* [Problem to solve]: Each line below from the "Image resolution: width=596" line through the "Task: Select the bearded man avatar icon" line, those two included, must be restated word for word; the pictures must not be.

* [Screenshot grounding data]:
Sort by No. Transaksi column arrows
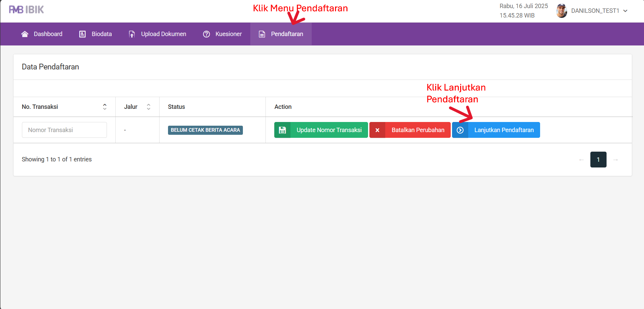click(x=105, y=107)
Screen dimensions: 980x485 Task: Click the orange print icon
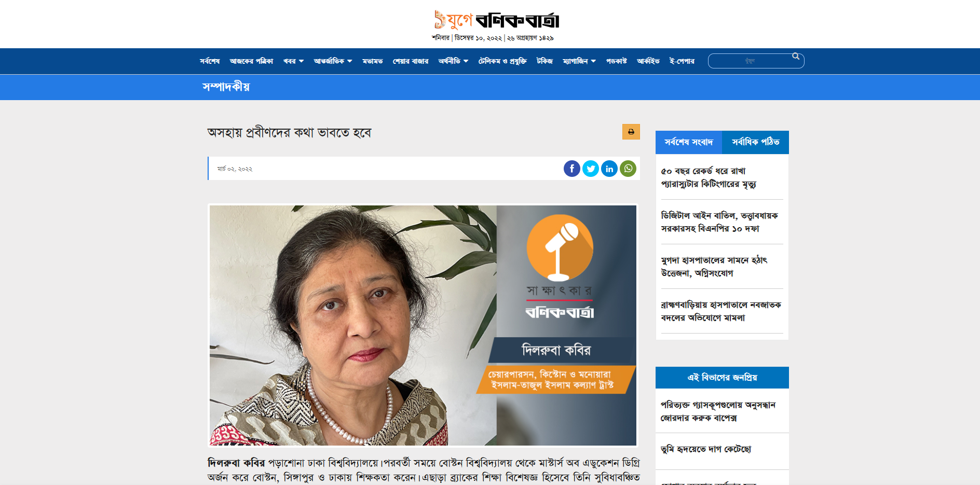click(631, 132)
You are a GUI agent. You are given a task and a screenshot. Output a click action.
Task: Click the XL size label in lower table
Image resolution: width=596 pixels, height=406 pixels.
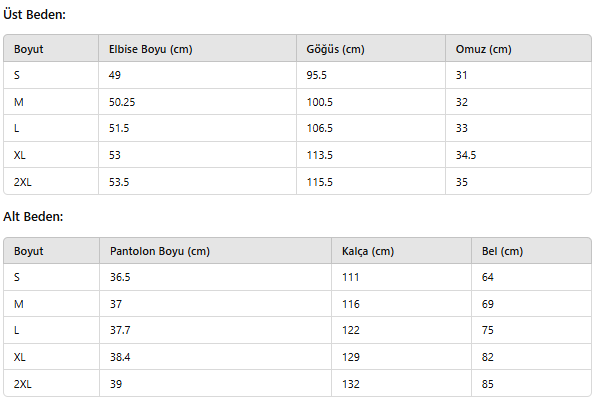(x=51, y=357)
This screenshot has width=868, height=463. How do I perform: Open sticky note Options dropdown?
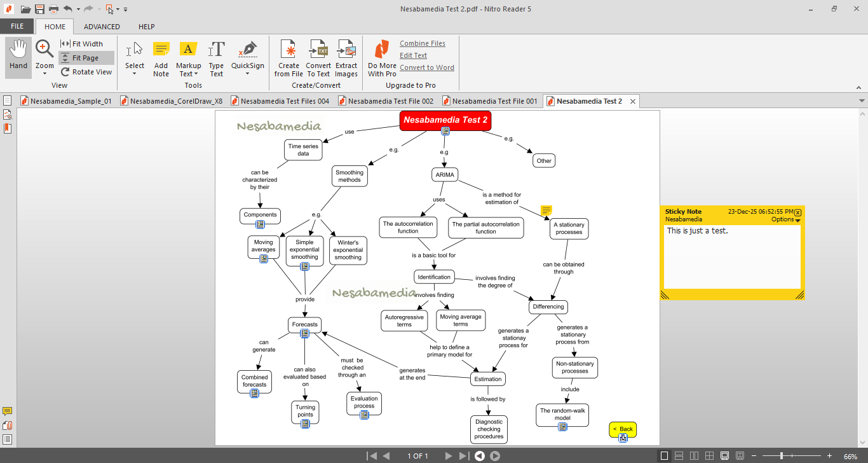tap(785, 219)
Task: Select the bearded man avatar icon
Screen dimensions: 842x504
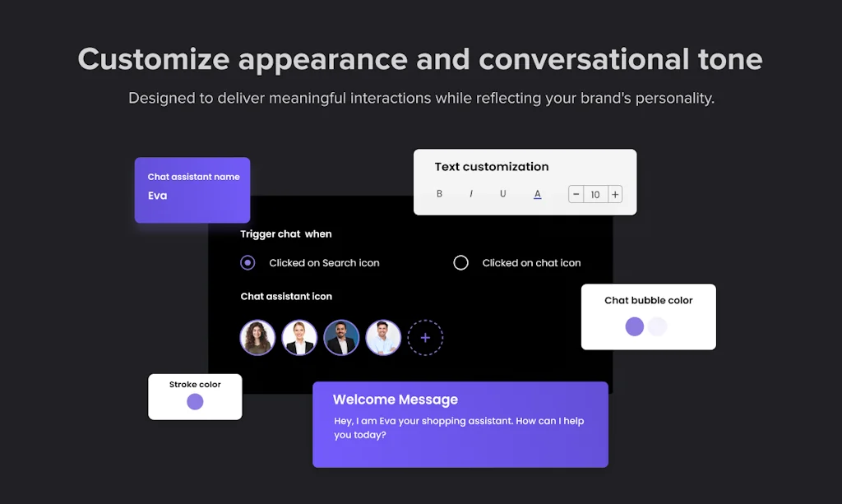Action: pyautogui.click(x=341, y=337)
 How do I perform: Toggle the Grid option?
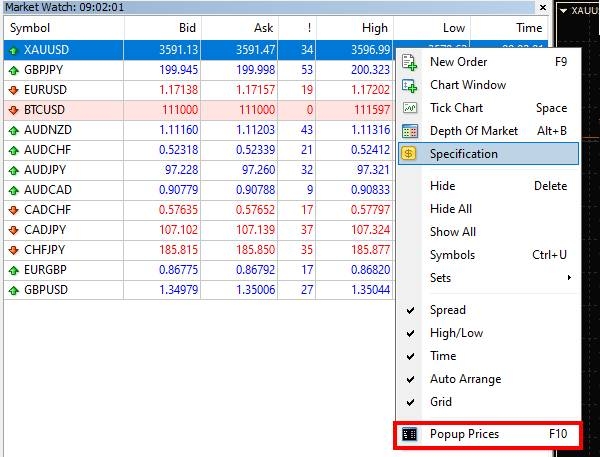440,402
--
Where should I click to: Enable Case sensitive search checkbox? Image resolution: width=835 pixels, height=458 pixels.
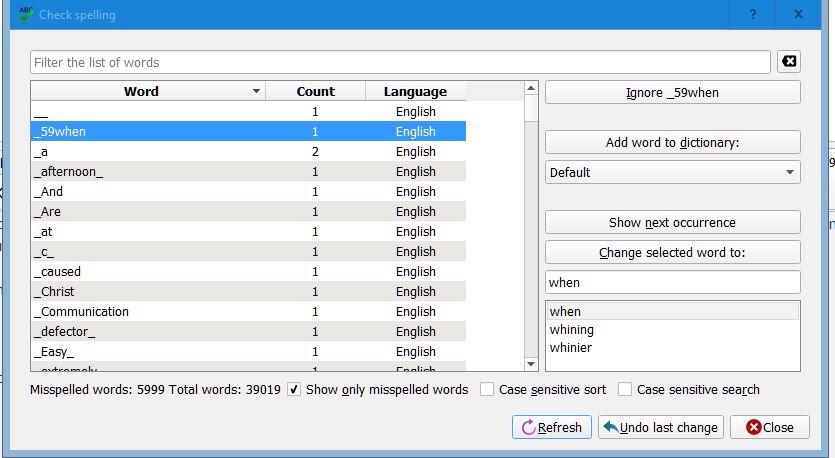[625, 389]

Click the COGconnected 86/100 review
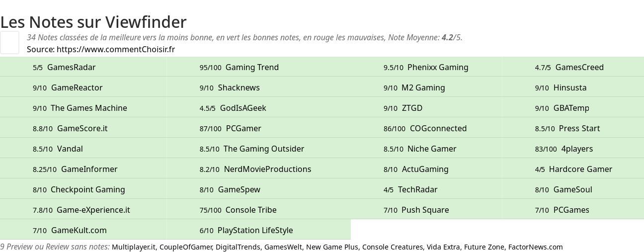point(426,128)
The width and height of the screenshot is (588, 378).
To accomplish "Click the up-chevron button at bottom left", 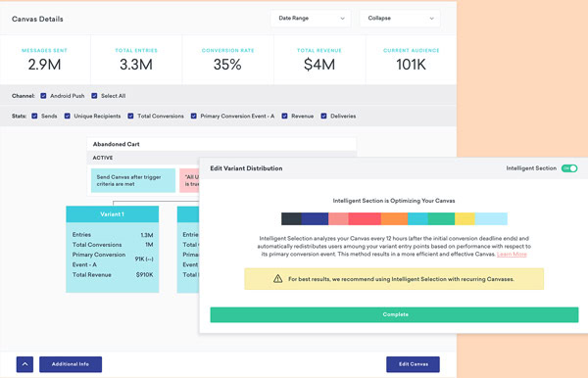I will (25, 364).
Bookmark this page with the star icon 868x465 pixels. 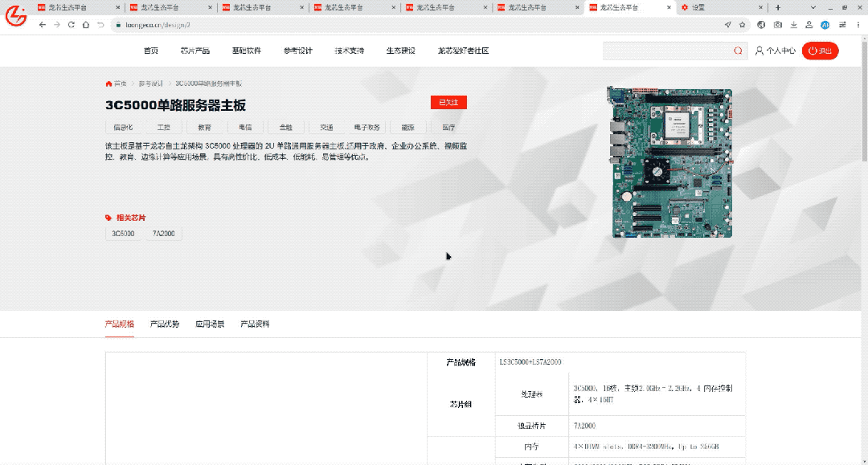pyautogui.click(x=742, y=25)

* [Solution for this problem]:
Image resolution: width=596 pixels, height=406 pixels.
(x=51, y=357)
This screenshot has width=868, height=463. How do I perform: Open sticky note Options dropdown?
tap(785, 219)
Task: Select the bearded man avatar icon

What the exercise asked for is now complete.